Procter & Gamble Co. has begun making Burt’s Bees toothpaste, and tubes will be available for sale nationwide in January through a licensing deal with Clorox Co.
Similar deals to make other Burt’s Bees products could be considered between the companies, but the toothpaste is the only one P&G has in market now.
A spokesman for the Cincinnati-based maker of consumer goods such as Crest toothpaste (NYSE: PG) said the Burt’s Bees deal resulted from P&G’s work to understand category trends and consumer desires.
The Burt’s Bees brand owned by Oakland-based Clorox (NYSE: CLX) is known for personal care products that consumers trust because of natural ingredients, and P&G is speeding efforts to take advantage of the increasing popularity of such products.
“We know that 35 percent of people in the U.S. are interested in using simple and effective toothpaste formulas, but only 5 percent of that group are buying the products today,” P&G spokesman Damon Jones told me. “Many consumers feel there are trade-offs with the current product offerings in this segment, so that led us to seek multiple options to address this opportunity.”
P&G has a joint venture with Clorox to make Glad brand food storage containers and trash bags, but the deal involving Burt’s Bees is different.
“I would describe it as a strategic licensing partnership,” Jones said of P&G’s arrangement for Burt’s Bees. “It is not a new joint venture in the technical sense.”
Clorox CEO Benno Dorer spent 14 years as a P&G employee. He began working at the Clorox headquarters in California while he was P&G’s global marketing director for new business development for fabric and home care. Clorox competes with P&G on some home care and laundry products.
P&G has a group that actively seeks out opportunities such as the one with Clorox to make Burt’s Bees toothpaste.
“If we find a future opportunity that is mutually beneficial for both companies, or other licensing partners, that’s something we would consider,” Jones said.
Founded in 1984, Burt’s Bees was acquired by Clorox in 2007. While Burt’s Bees toothpaste was launched in 2010, P&G hadn’t manufactured the brand before.
Packaging for the new toothpaste notes the Burt’s Bees trademark and logo are used by P&G under license.

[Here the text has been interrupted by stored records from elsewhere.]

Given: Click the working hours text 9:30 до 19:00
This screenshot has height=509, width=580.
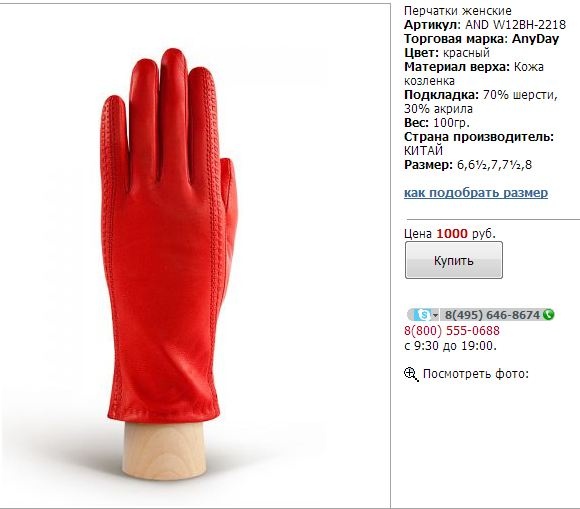Looking at the screenshot, I should (x=455, y=346).
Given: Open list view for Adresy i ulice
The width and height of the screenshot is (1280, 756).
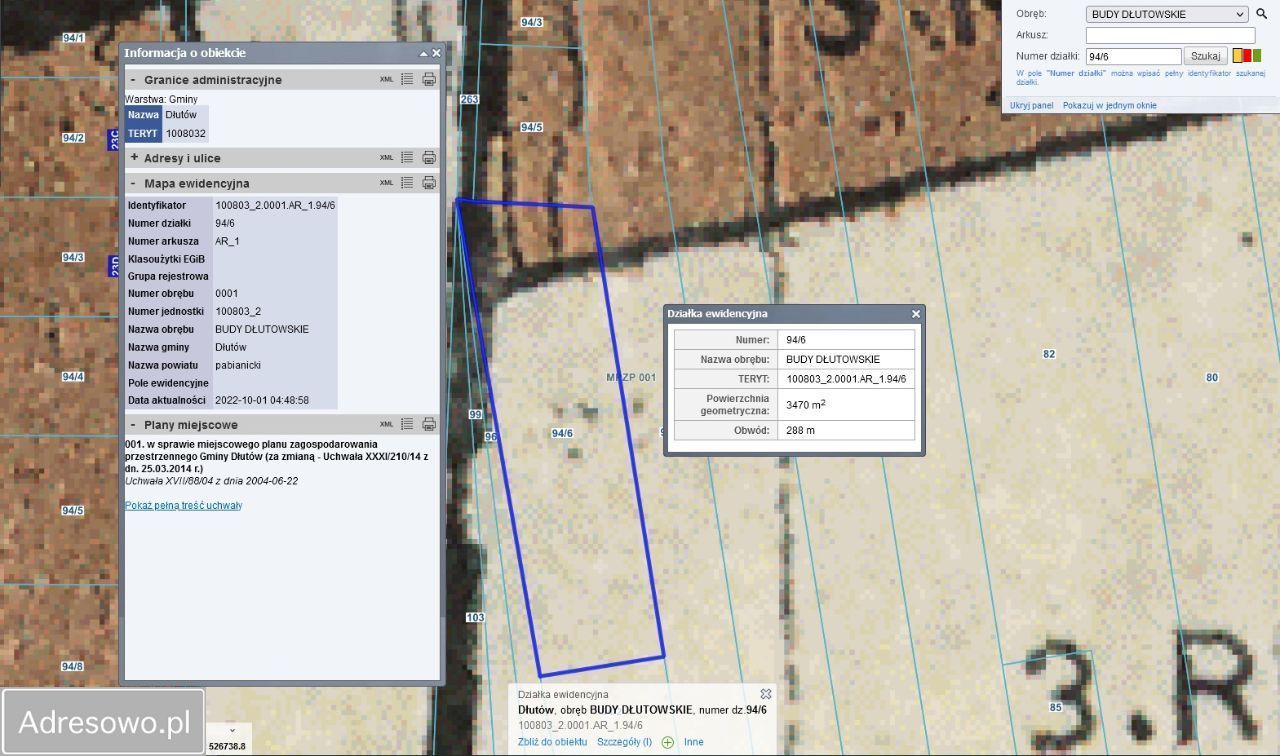Looking at the screenshot, I should (407, 158).
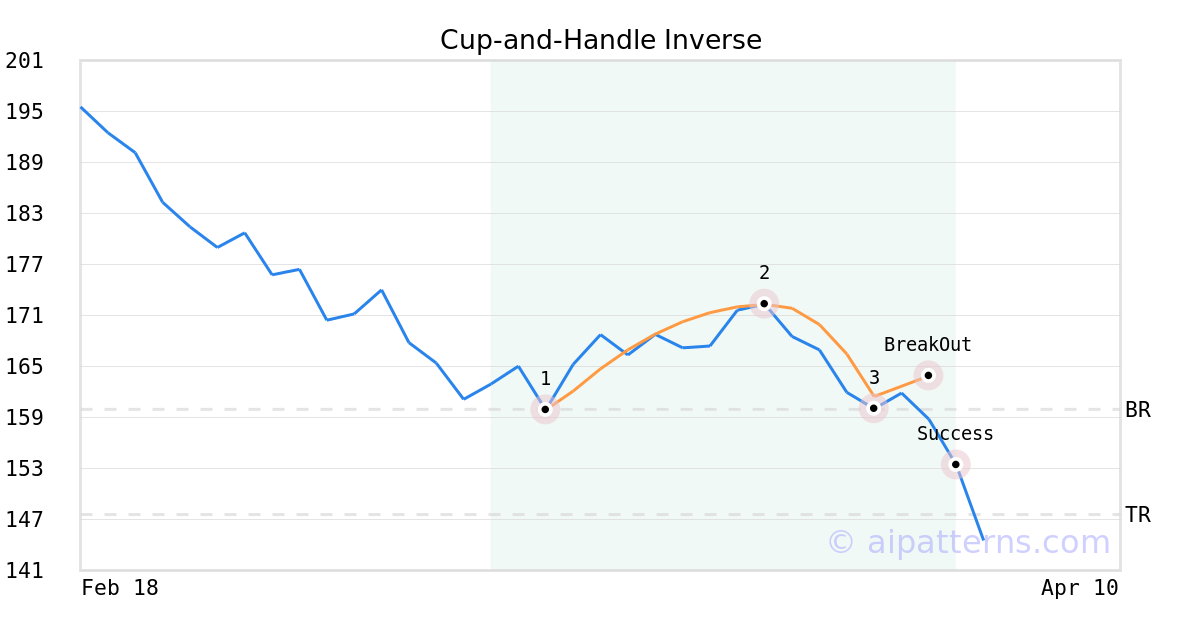
Task: Click the pattern point 3 marker
Action: [873, 408]
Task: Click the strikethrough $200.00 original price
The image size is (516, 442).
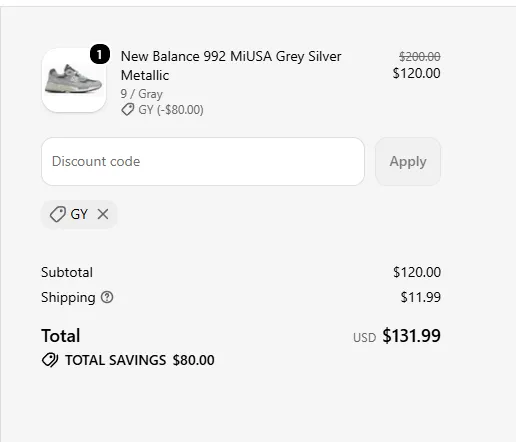Action: click(420, 57)
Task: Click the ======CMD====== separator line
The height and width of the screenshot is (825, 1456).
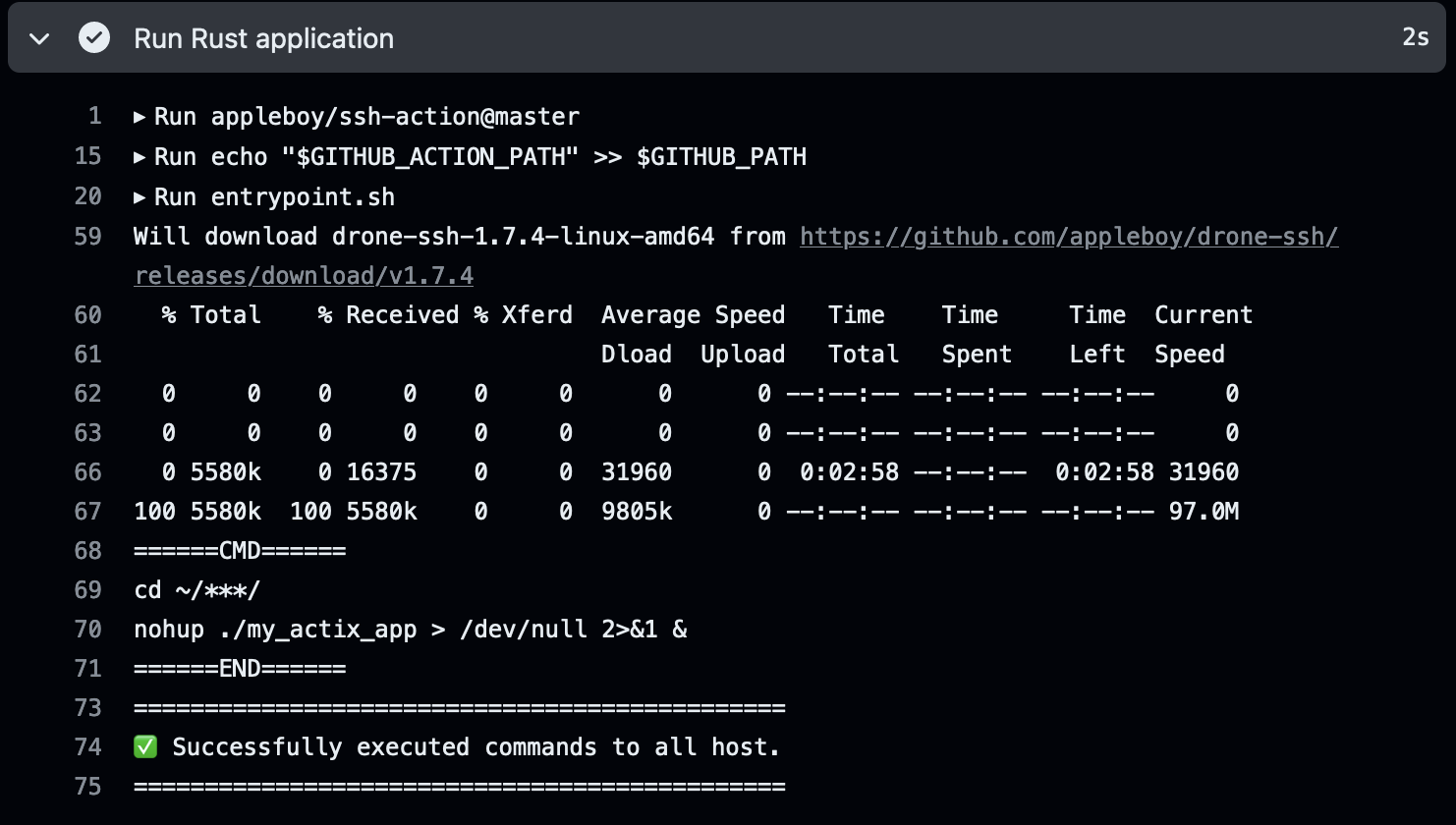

The Clorox name doesn’t appear on packaging.
The carton emphasizes what isn’t in the toothpaste and that the product isn’t tested on animals.
“We don’t add what you don’t want,” the label reads.
The toothpaste is made without:
- Artificial flavors or sweeteners
- Preservatives or blue, red and yellow dyes
- Plastic microbeads
- Sodium lauryl sulfate, triclosan or parabens.
Three adult formulas and two for kids will be available, including varieties geared toward fresh breath, whitening teeth and enamel care.
All-natural flavors include peppermint, eucalyptus, spearmint oils and stevia sweetener. Fluoride and fluoride-free versions will be available for adults and children.
The toothpaste will be sold at groceries, drug stores, mass retailers and online. The suggested price is $5.99 for the adult formulas and $3.99 for the child varieties.